_Task details_
Could you repeat exactly the lines from the one containing "Task: Export the" through the last line of the records, with no pictures?

··· Exercise input

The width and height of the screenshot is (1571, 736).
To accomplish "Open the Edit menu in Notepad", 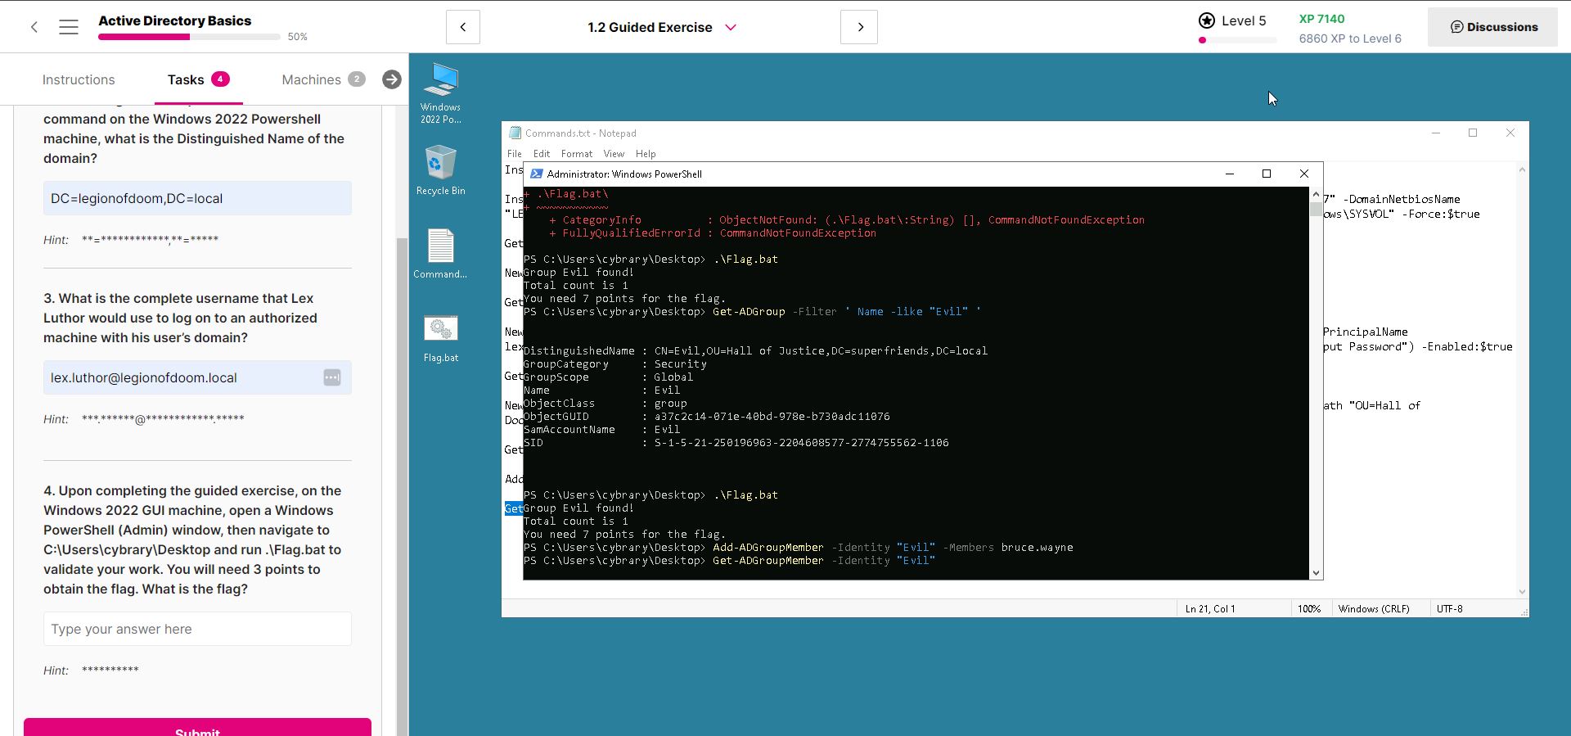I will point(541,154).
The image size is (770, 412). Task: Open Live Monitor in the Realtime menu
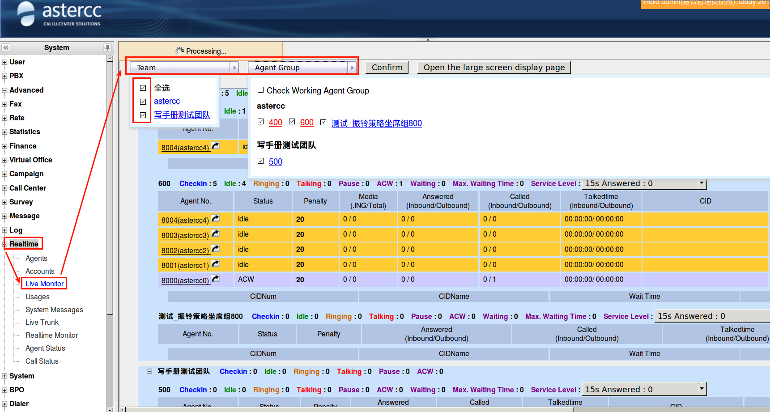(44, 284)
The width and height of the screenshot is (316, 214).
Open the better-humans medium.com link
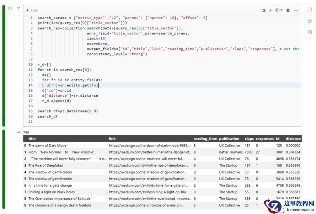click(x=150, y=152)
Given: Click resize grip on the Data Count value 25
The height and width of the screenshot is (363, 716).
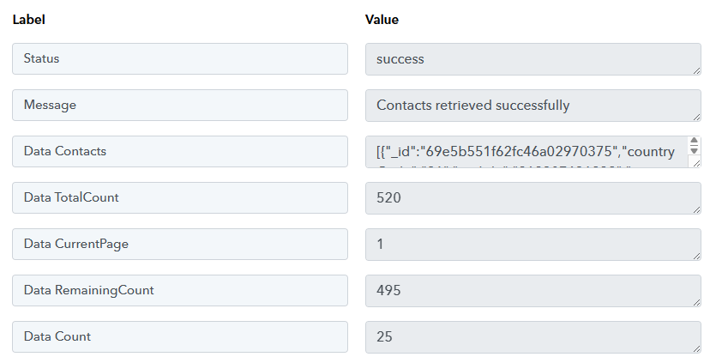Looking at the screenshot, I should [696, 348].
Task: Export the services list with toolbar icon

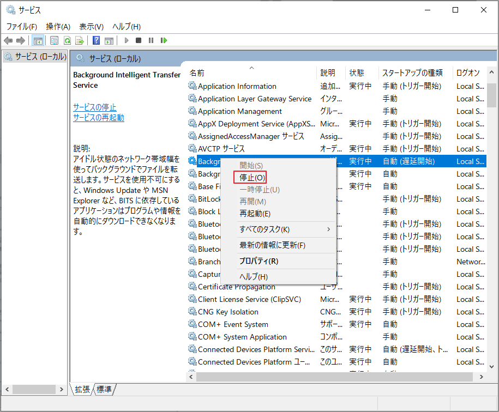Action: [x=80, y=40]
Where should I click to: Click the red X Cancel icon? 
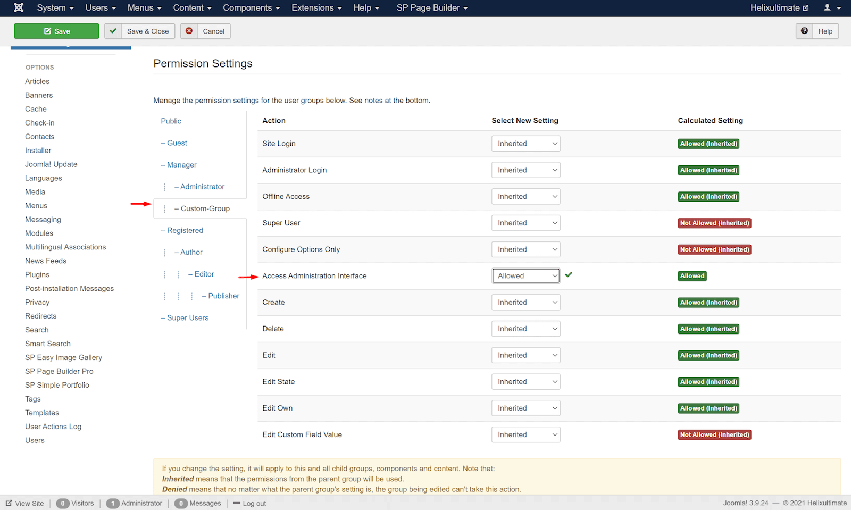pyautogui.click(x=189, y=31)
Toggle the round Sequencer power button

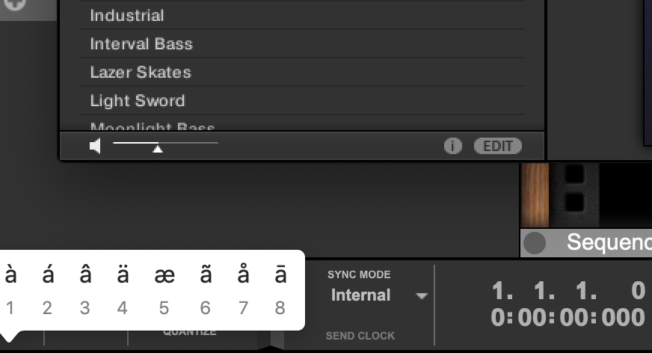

······

_Reply_
Task: Export the services list with toolbar icon

Action: [x=80, y=40]
Where should I click to: Click the red X Cancel icon? 
pyautogui.click(x=189, y=31)
Toggle the round Sequencer power button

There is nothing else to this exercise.